TEKS SUMBER:
Nasional Mondial Ekonomi Megapolitan Olahraga Rona The Alun-Alun Kupas Splash Wisata Perspektif Wawancara Edisi Weekend Foto Video Infografis
Kebijakan Moneter - Bank Sentral Mesti Manfaatkan Ruang Kenaikan Bunga

Kenaikan Bunga Acuan BI Belum Cukup Redam Rupiah

Foto : KJ/Ones
A   A   A   Pengaturan Font

>>BI Rate belum akan maksimal meredam pelemahan rupiah jika belum sampai 7,5 persen.

>>BI diharapkan tidak terlambat lagi dalam merespons dampak kenaikan bunga The Fed.

JAKARTA - Kenaikan suku bunga acuan Bank Indonesia, BI-7 Day Reverse Repo Rate, sebanyak dua kali pada bulan lalu menjadi 4,75 persen dinilai belum cukup untuk meredam pelemahan kurs rupiah terhadap dollar AS.

Bank Indonesia (BI) diharapkan memanfaatkan ruang yang tersedia untuk kembali menaikkan bunga acuan guna mengantisipasi tekanan depresiasi rupiah.

Pengamat ekonomi dari Universitas Airlangga Surabaya, Imron Mawardi, menilai BI masih memiliki cukup ruang untuk menaikkan suku bunga acuan guna mencegah pelarian modal asing (capital outflow) dari pasar Indonesia.

Menurut dia, menaikkan bunga acuan BI merupakan konsekuensi yang tidak terelakkan. Sebab, rupiah masih terancam dampak kenaikan suku bunga acuan Bank Sentral Amerika Serikat (The Fed) pada waktu-waktu mendatang.

"Tahun ini masih ada peluang The Fed menaikkan suku bunga sampai tiga kali, dan kemungkinan pada 2019 sampai empat kali. Ini akan mendorong capital outflow dari pasar Indonesia menuju pasar AS yang lebih menjanjikan," ungkap dia, ketika dihubungi, Jumat (1/6).

Sebelumnya dikabarkan, BI menyatakan mulai mengubah arah kebijakan moneter dari cenderung netral menjadi bias ke pengetatan. Itu berarti dalam beberapa waktu ke depan bank sentral tidak akan menurunkan suku bunga.

Bahkan, BI memberikan sinyalemen untuk menaikkan kembali suku bunga acuan untuk ketiga kalinya pada tahun ini. Rapat Dewan Gubernur (RDG) BI tambahan, Rabu (30/5), memutuskan untuk menaikkan suku bunga acuan sebesar 25 basis poin (bps) menjadi 4,75 persen.

Kenaikan suku bunga itu merupakan kali kedua dalam bulan ini. Sebelumnya, dalam RDG 16-17 Mei lalu, BI juga menaikkan suku bunga sebesar 25 bps menjadi 4,5 persen.

Imron memaparkan meski BI sudah menaikkan bunga acuan, namun investor asing masih menganggap tingkat bunga itu masih rendah. Sebab, inflasi Indonesia berkisar 3,6-4,5 persen sehingga tingkat keuntungan riil masih tipis.

"Apalagi ditambah dengan faktor risiko volatilitas rupiah, dan risiko politik. Jadi kenaikan suku bunga BI tidak terelakkan," tutur dia.

PETUNJUK PENGERJAAN:
1. Menurut teks sumber, berapa persen suku bunga acuan BI setelah Rapat Dewan Gubernur tambahan pada Rabu (30/5)?
2. Salinlah bagian teks sumber yang dimulai pada "Kenaikan Bunga Acuan" dan berakhir pada "bunga The Fed.".

DATA TERSIMPAN:
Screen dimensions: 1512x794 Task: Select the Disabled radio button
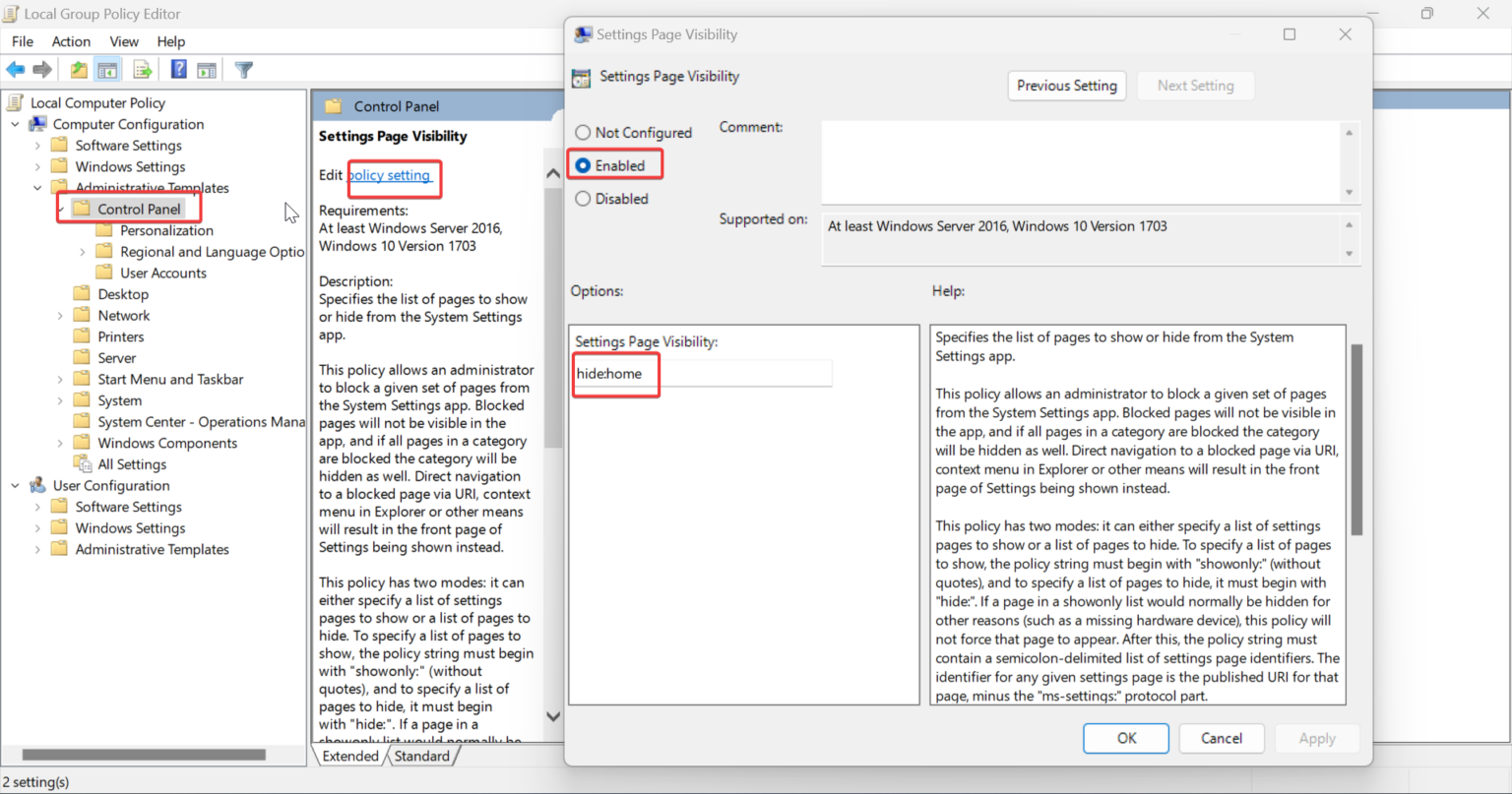[x=582, y=198]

JAWABAN TIAP SOAL:
1. 4,75 persen

2.
Kenaikan Bunga Acuan BI Belum Cukup Redam Rupiah

Foto : KJ/Ones
A   A   A   Pengaturan Font

>>BI Rate belum akan maksimal meredam pelemahan rupiah jika belum sampai 7,5 persen.

>>BI diharapkan tidak terlambat lagi dalam merespons dampak kenaikan bunga The Fed.